- Required task 1
Copy the following passage on the theology of the cross and the lectionary readings exactly as it appears.

- Source excerpt
>> Begin
There are many in the Church who proclaim and who live not a “Theology of the Cross,” but instead a “Theology of Prosperity,” a “Theology of Success,” a message that says that if you, like us, accept Jesus into your hearts and no longer sin, you will be as happy and as successful as we are! The “Theology of Prosperity” is appealing to many people, to many who are poor and have no prosperity, as well as to many who have become wealthy and prosperous. It is not the Theology, however, of these texts, of Paul and the Four Gospels, of our biblical tradition.
For a well-written and very understandable biblical “Theology of the Cross,” amply illustrated with examples from his own experiences, see Philip L. Ruge-Jones, The Word of the Cross in a World of Glory (Minneapolis: Fortress, 2008).
Proper 20 | Ordinary Time 25, Cycle B
Since Mark 9:30-37 is comprised of two loosely connected pericope units, most of the other texts selected for our use next Sunday branch out from Mark 9:30-37 in two different directions. Jeremiah 11:18-20, Psalm 54, and Wisdom of Solomon 1:16–2:1, 12-22 with their emphasis on threats to life and deliverance from evil, provide a backdrop for the second Markan passion-resurrection prediction in Mark 9:30-32, and James 3:13–4:3, 7-8a provides wisdom elaborations of the Mark 9:33-37 discussion of the problem of jealousy and greed among the early followers of Jesus. There are no significant direct linkages between the Proverbs 31:10-31 text extolling the virtues of an ideal housewife and Psalm 1 that compares and contrasts the good that will come to the person who delights in living in accordance with the guidelines provided in the Torah to the wicked person who will perish, unless these latter texts are seen to point out the contrast between the righteous people and people who are jealous and greedy.
>> End
- Data excerpts
>> Begin
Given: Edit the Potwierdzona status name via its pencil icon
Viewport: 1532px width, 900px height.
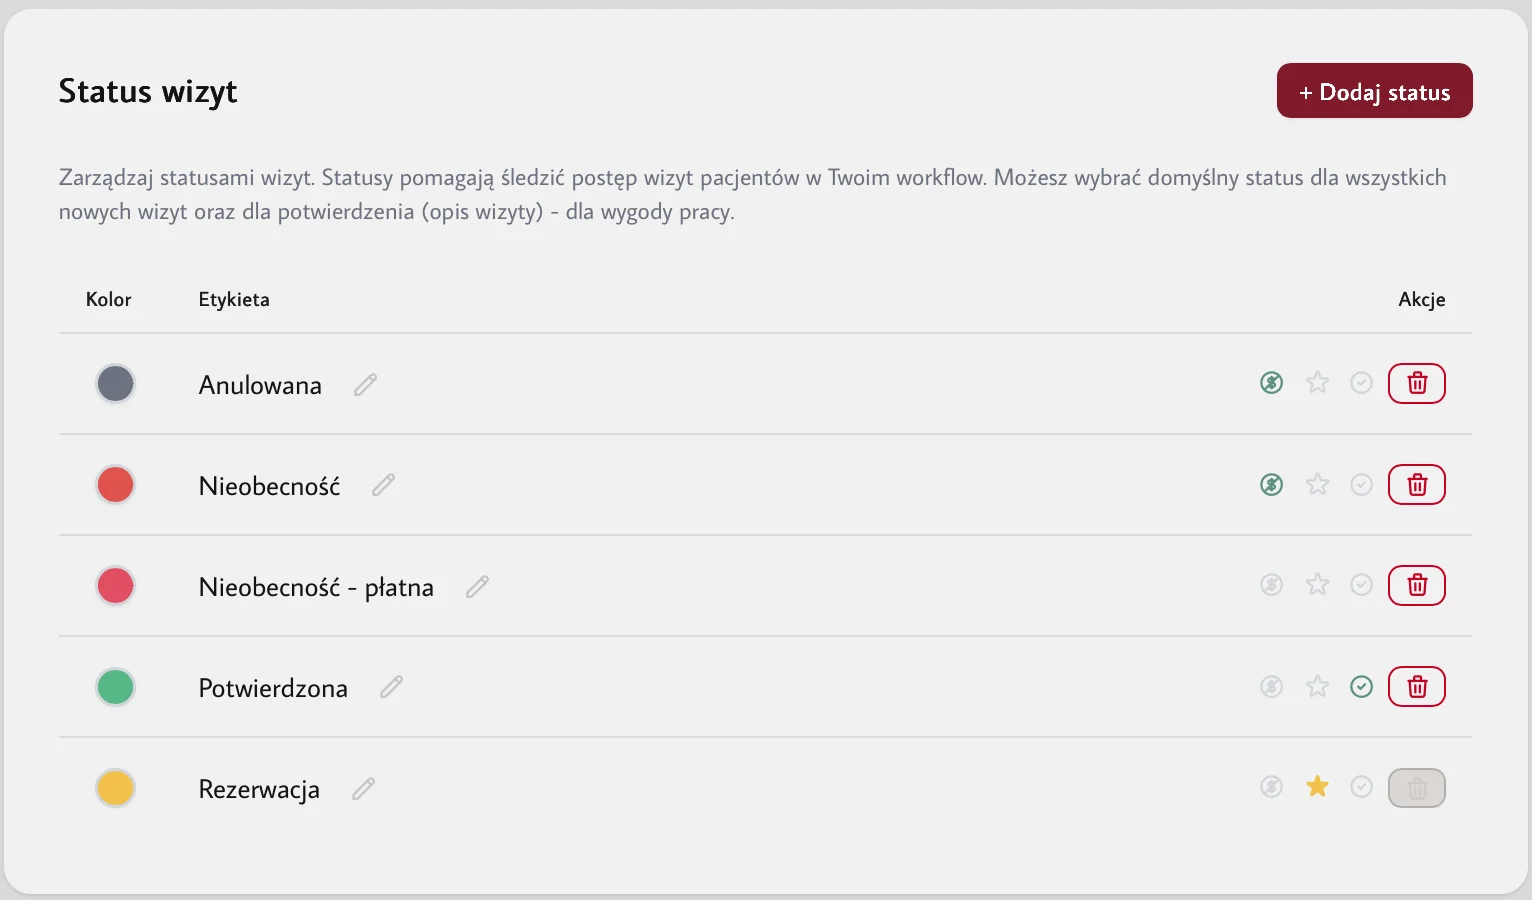Looking at the screenshot, I should click(x=392, y=688).
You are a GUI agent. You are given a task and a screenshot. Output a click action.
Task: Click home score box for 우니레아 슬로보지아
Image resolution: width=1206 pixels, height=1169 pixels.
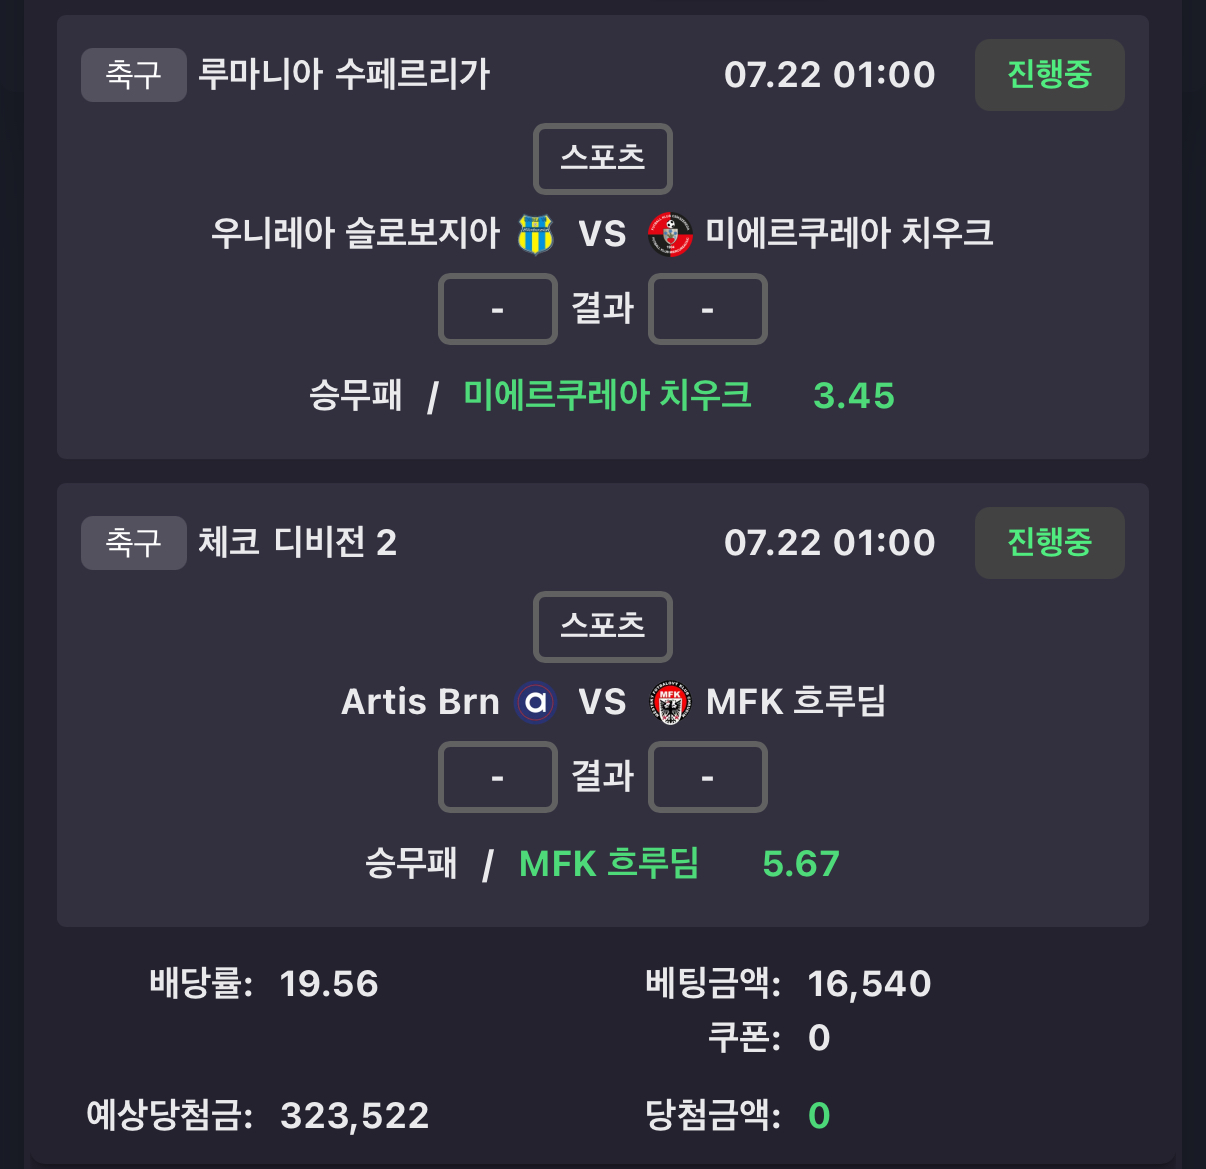pos(498,309)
>> End
- Required task 2
Repeat the stretch of the listing from its start through the line containing "Looking at the", exactly and in full, omitting the pictures.

- Finished answer 1
There are many in the Church who proclaim and who live not a “Theology of the Cross,” but instead a “Theology of Prosperity,” a “Theology of Success,” a message that says that if you, like us, accept Jesus into your hearts and no longer sin, you will be as happy and as successful as we are! The “Theology of Prosperity” is appealing to many people, to many who are poor and have no prosperity, as well as to many who have become wealthy and prosperous. It is not the Theology, however, of these texts, of Paul and the Four Gospels, of our biblical tradition.
For a well-written and very understandable biblical “Theology of the Cross,” amply illustrated with examples from his own experiences, see Philip L. Ruge-Jones, The Word of the Cross in a World of Glory (Minneapolis: Fortress, 2008).
Proper 20 | Ordinary Time 25, Cycle B
Since Mark 9:30-37 is comprised of two loosely connected pericope units, most of the other texts selected for our use next Sunday branch out from Mark 9:30-37 in two different directions. Jeremiah 11:18-20, Psalm 54, and Wisdom of Solomon 1:16–2:1, 12-22 with their emphasis on threats to life and deliverance from evil, provide a backdrop for the second Markan passion-resurrection prediction in Mark 9:30-32, and James 3:13–4:3, 7-8a provides wisdom elaborations of the Mark 9:33-37 discussion of the problem of jealousy and greed among the early followers of Jesus. There are no significant direct linkages between the Proverbs 31:10-31 text extolling the virtues of an ideal housewife and Psalm 1 that compares and contrasts the good that will come to the person who delights in living in accordance with the guidelines provided in the Torah to the wicked person who will perish, unless these latter texts are seen to point out the contrast between the righteous people and people who are jealous and greedy.

- Finished answer 2
Given: Edit the Potwierdzona status name via its pencil icon
Viewport: 1532px width, 900px height.
Looking at the screenshot, I should click(x=392, y=688).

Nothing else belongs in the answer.